Legal Alert | Tratamento de dados pessoais no desenvolvimento e implantação de modelos de Inteligência Artificial

Legal Alert | Tratamento de dados pessoais no desenvolvimento e implantação de modelos de Inteligência Artificial

O parecer do Comité Europeu para a Proteção de Dados (CEPD) sobre o uso de dados pessoais em modelos de inteligência artificial analisa os principais desafios associados à proteção de dados ao longo do ciclo de vida desses sistemas. Entre os temas abordados destacam-se: os critérios para determinar se um modelo pode ser considerado anónimo; a possibilidade de utilizar o interesse legítimo como base legal para o tratamento de dados pessoais nas fases de desenvolvimento e implantação; e as implicações da utilização de dados tratados ilicitamente na licitude das operações futuras. O documento fornece orientações práticas para responsáveis pelo tratamento de dados e operadores de IA, sublinhando a importância de alinhar os sistemas de governance de dados e inteligência artificial com os requisitos do Regulamento de Proteção de Dados e do AI Act, numa abordagem baseada no risco.

A propósito do parecer do CEPD sobre o uso de dados pessoais em modelos de inteligência artificial.

O desenvolvimento e o uso de inteligência artificial (IA) é indissociável dos dados: sejam dados de treino ou dados a que o modelo pode aceder ou monitorizar, ou outros. Quando os dados são pessoais, o seu uso para o desenvolvimento, uso e implantação de tecnologias de IA, suscita desafios incontornáveis, à luz da proteção de dados pessoais.

No passado dia 17 de dezembro o Comité Europeu para a Proteção de Dados (CEPD) adotou o Parecer 28/2024 sobre o uso de dados pessoais para o desenvolvimento e implantação de modelos de Inteligência Artificial.

O parecer resulta de um conjunto de questões apresentadas pela Autoridade de Proteção de Dados irlandesa (Data Protection Commission), e incide sobre alguns dos desafios que o uso de dados no ciclo de vida dos modelos de IA coloca ao direito da proteção de dados pessoais e que se traduzem nas seguintes questões: (i) em que casos e condições é que se pode considerar que os modelos de IA assumem caráter anónimo, (ii) se, e em que medida, pode o interesse legítimo constituir base de licitude do tratamento dos dados quer na fases de desenvolvimento quer na fase de implantação dos modelos de IA; e (iii) quais as implicações que o tratamento ilícito de dados pessoais no desenvolvimento destes modelos pode ter na sua subsequente implantação.

» **Dados fornecidos**

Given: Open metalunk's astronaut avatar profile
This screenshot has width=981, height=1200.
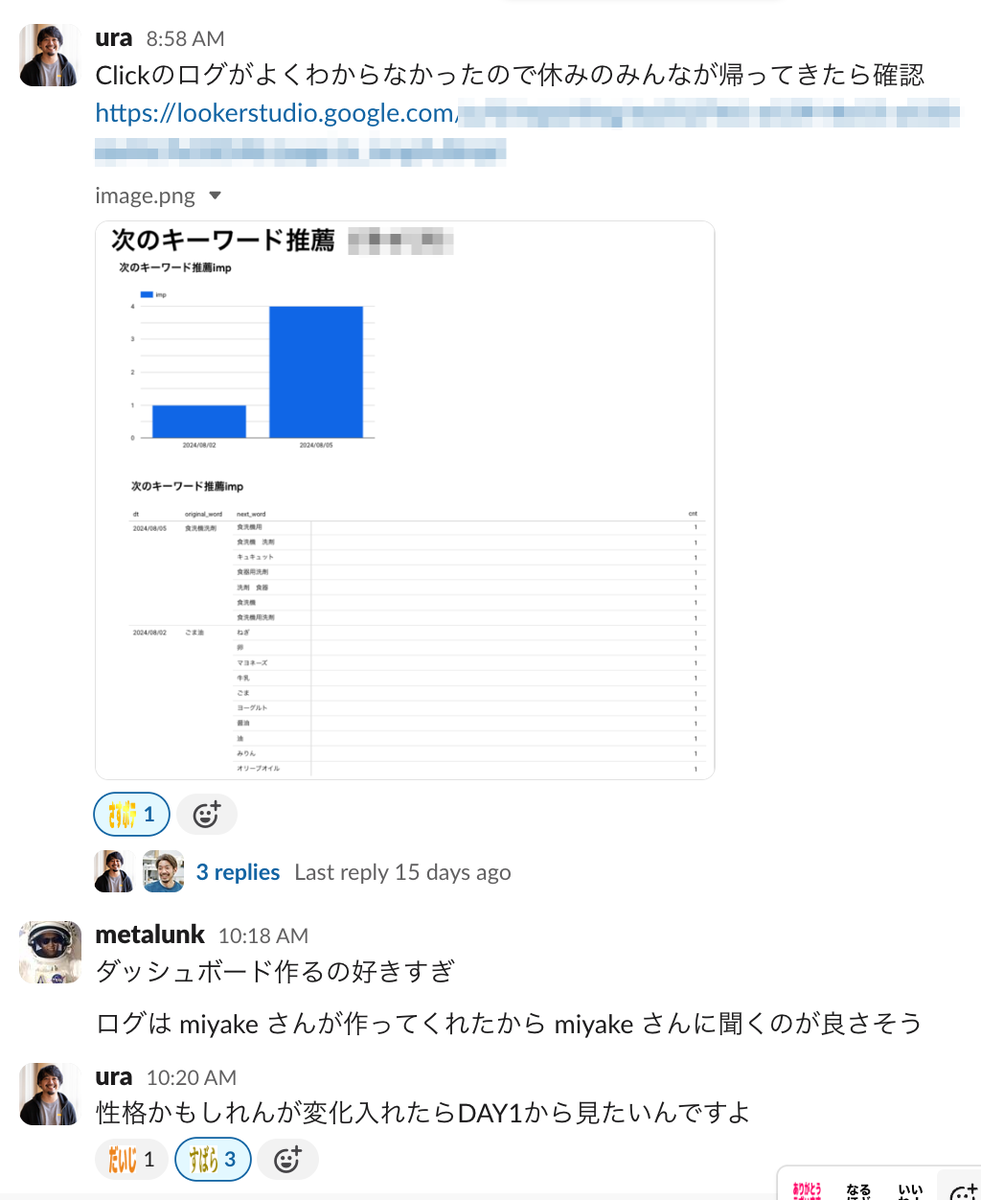Looking at the screenshot, I should click(51, 952).
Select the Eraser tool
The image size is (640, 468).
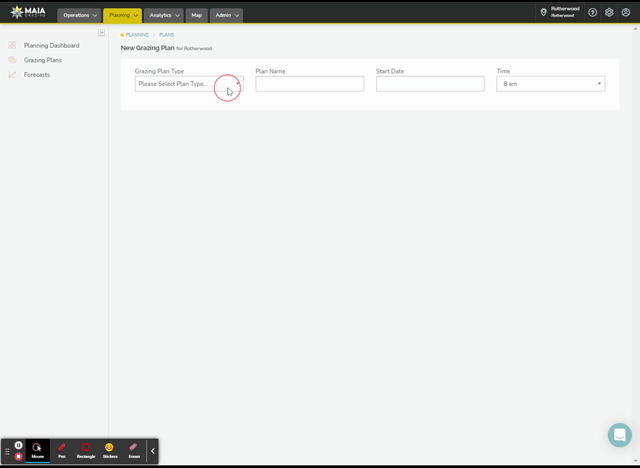pyautogui.click(x=133, y=450)
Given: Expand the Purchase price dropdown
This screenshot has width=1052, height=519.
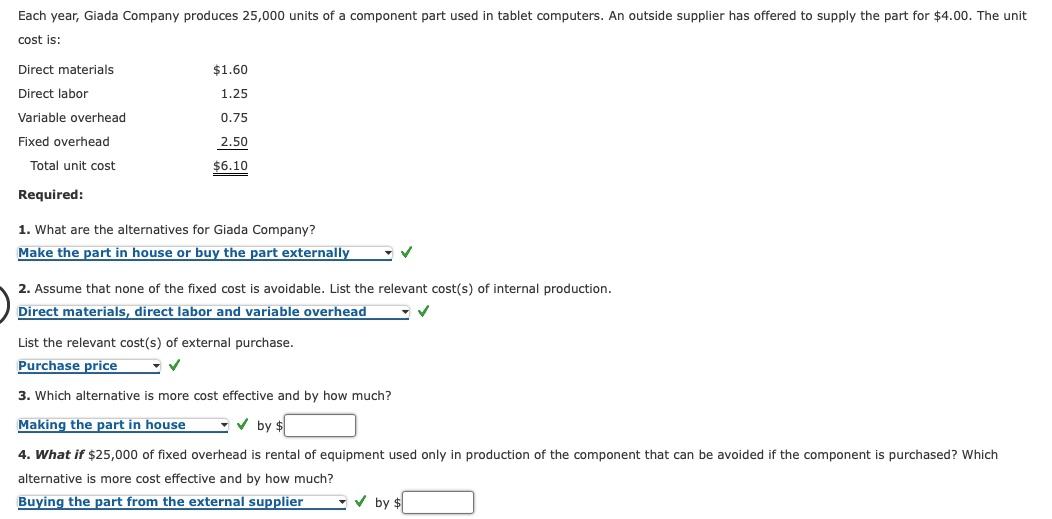Looking at the screenshot, I should click(x=89, y=366).
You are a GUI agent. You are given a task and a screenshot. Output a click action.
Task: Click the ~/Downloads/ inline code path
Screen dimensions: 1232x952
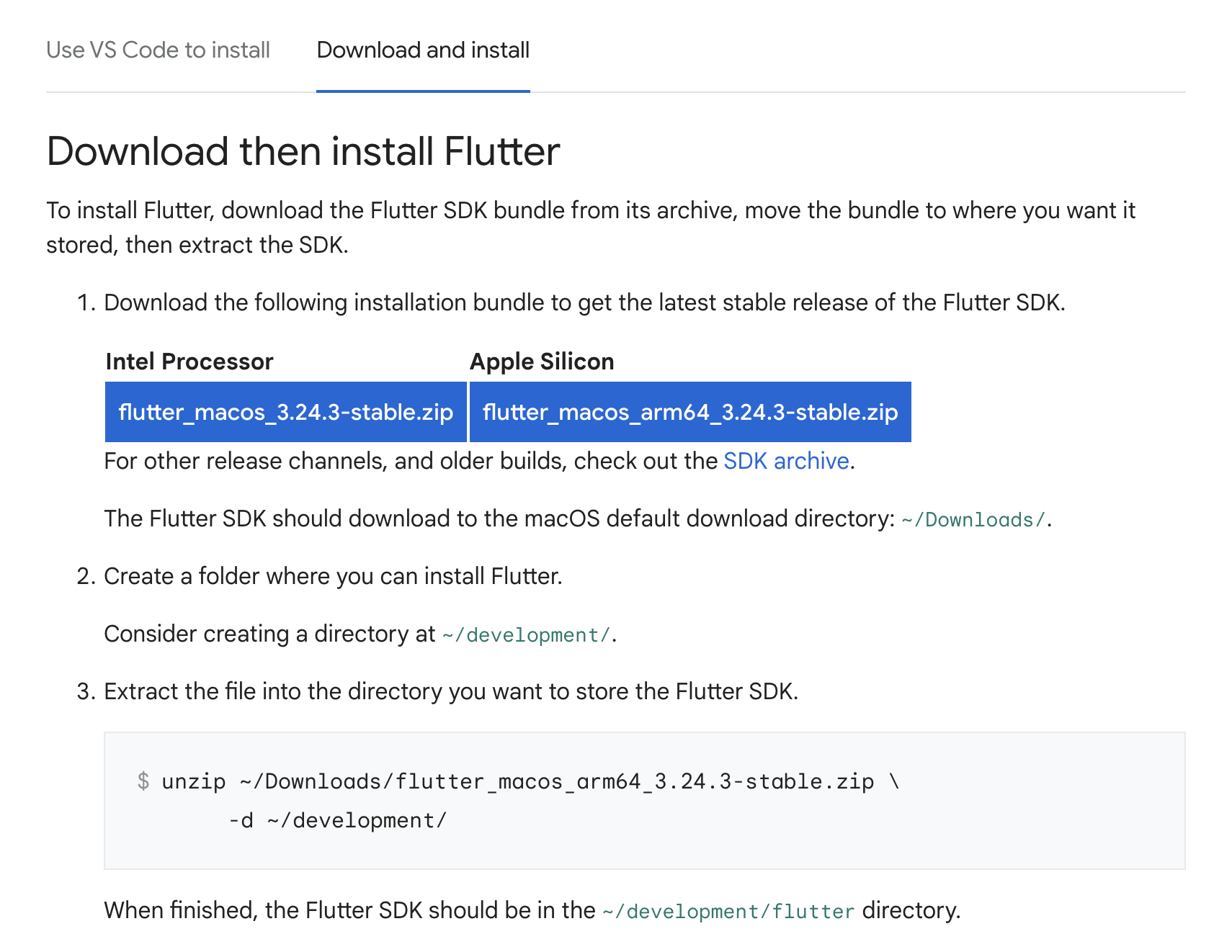tap(973, 520)
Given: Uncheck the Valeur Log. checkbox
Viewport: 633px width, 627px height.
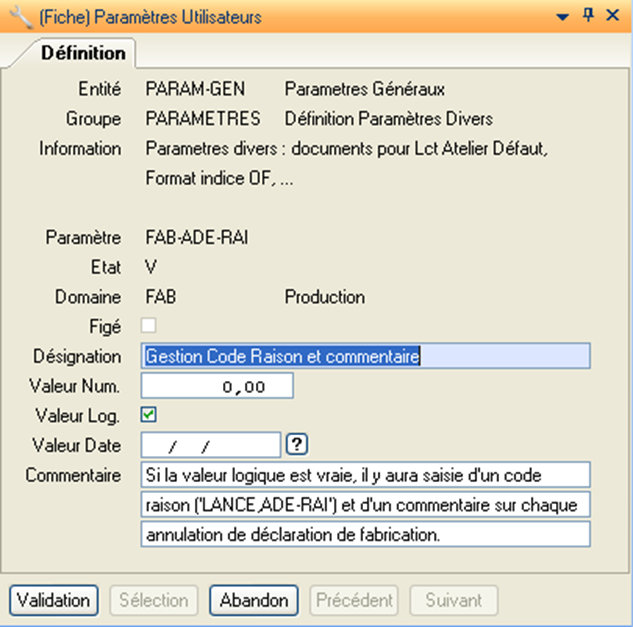Looking at the screenshot, I should coord(149,414).
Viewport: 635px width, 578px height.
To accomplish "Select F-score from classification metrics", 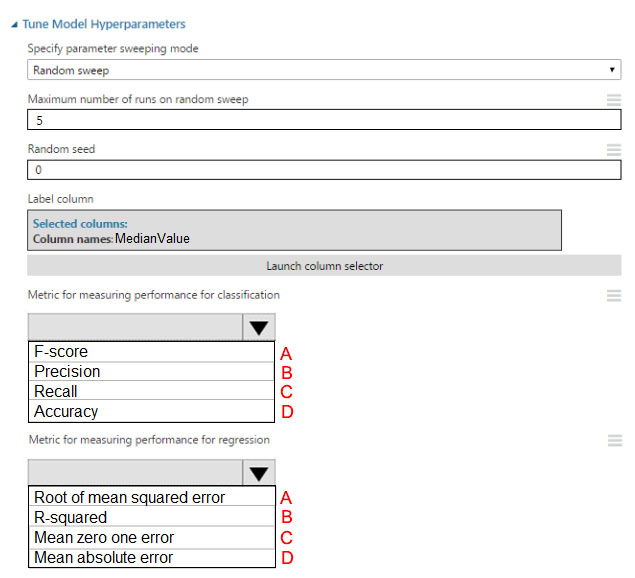I will click(x=151, y=352).
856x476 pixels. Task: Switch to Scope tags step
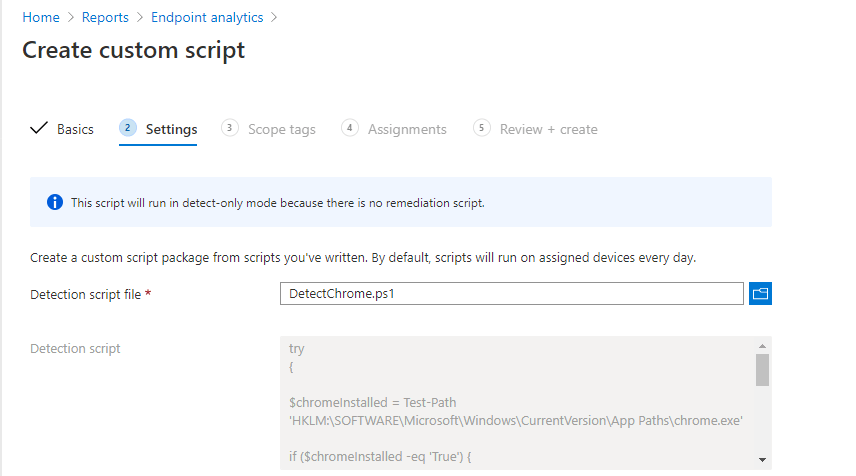point(281,129)
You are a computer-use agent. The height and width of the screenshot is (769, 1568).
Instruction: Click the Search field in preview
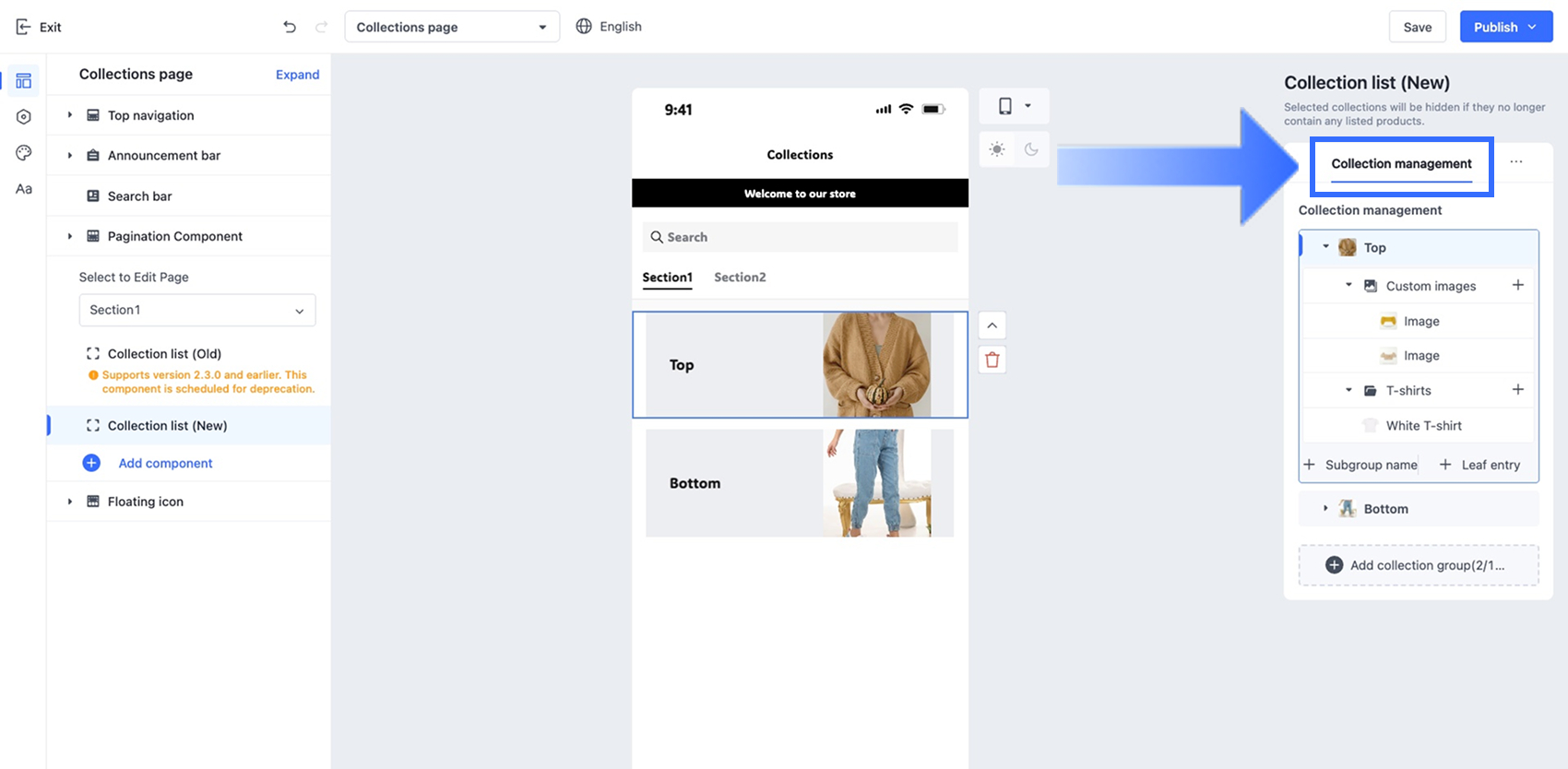800,237
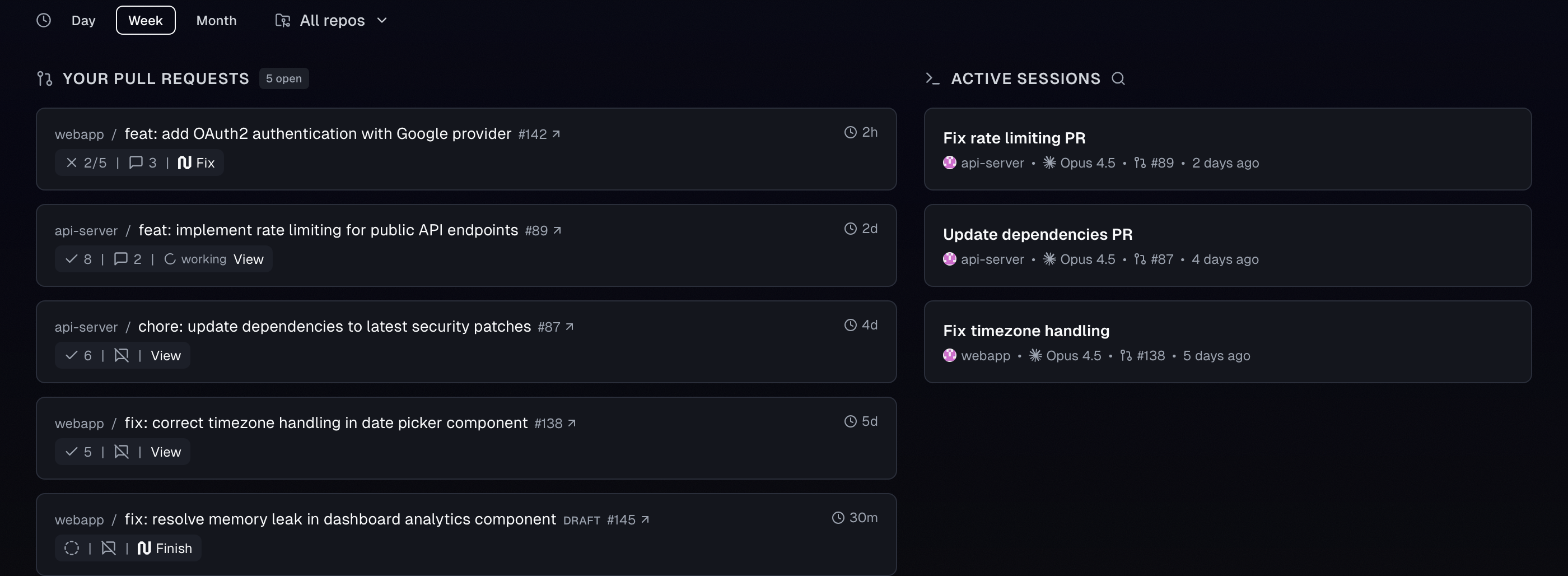Click no-comments icon on PR #87
The image size is (1568, 576).
pyautogui.click(x=121, y=356)
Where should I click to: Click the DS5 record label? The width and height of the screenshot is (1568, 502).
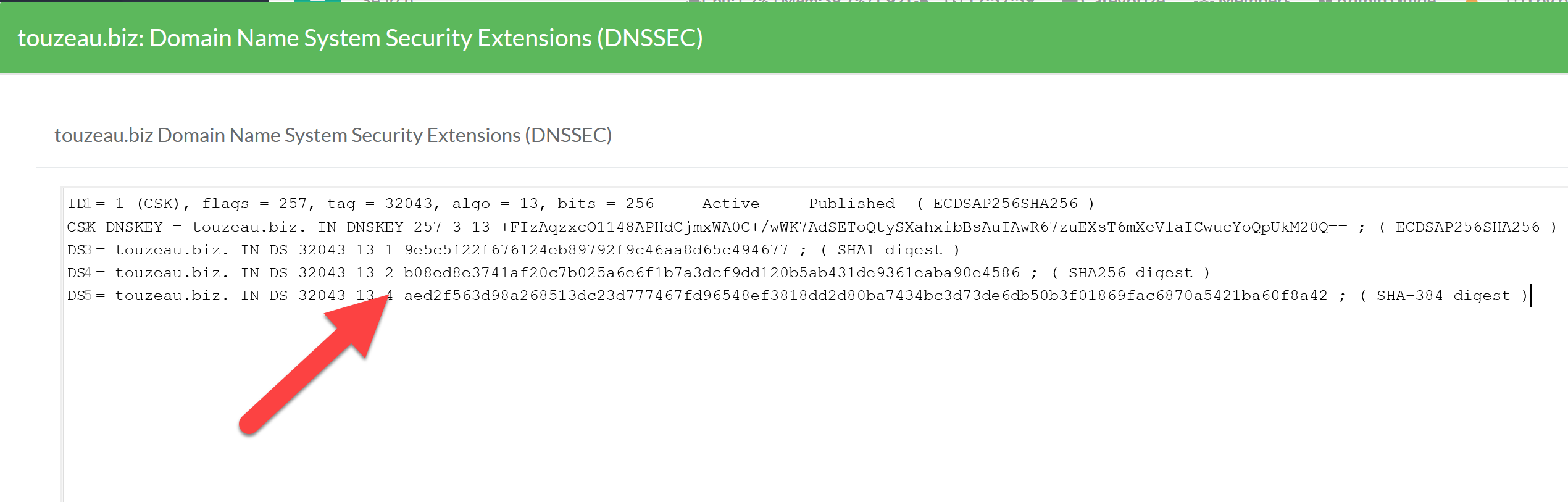point(79,296)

» **Lista de tarefas**
A) Quais são as três questões sobre o uso de dados no ciclo de vida dos modelos de IA que, segundo o texto sobre o parecer do CEPD, foram apresentadas pela autoridade irlandesa? Indique-as todas.
B) Pode duplicar os registos a partir da linha que contém "Where should I" até ao fim, com ambas as extremidades incluídas e sem as imagens?

» **Respostas por ordem**
A)
(i) Em que casos e condições se pode considerar que os modelos de IA assumem caráter anónimo.
(ii) Se, e em que medida, o interesse legítimo pode constituir base de licitude do tratamento dos dados, tanto na fase de desenvolvimento como na fase de implantação dos modelos de IA.
(iii) Quais as implicações que o tratamento ilícito de dados pessoais no desenvolvimento destes modelos pode ter na sua subsequente implantação.

B)
Where should I click to: Click the DS5 record label? The width and height of the screenshot is (1568, 502).
point(79,296)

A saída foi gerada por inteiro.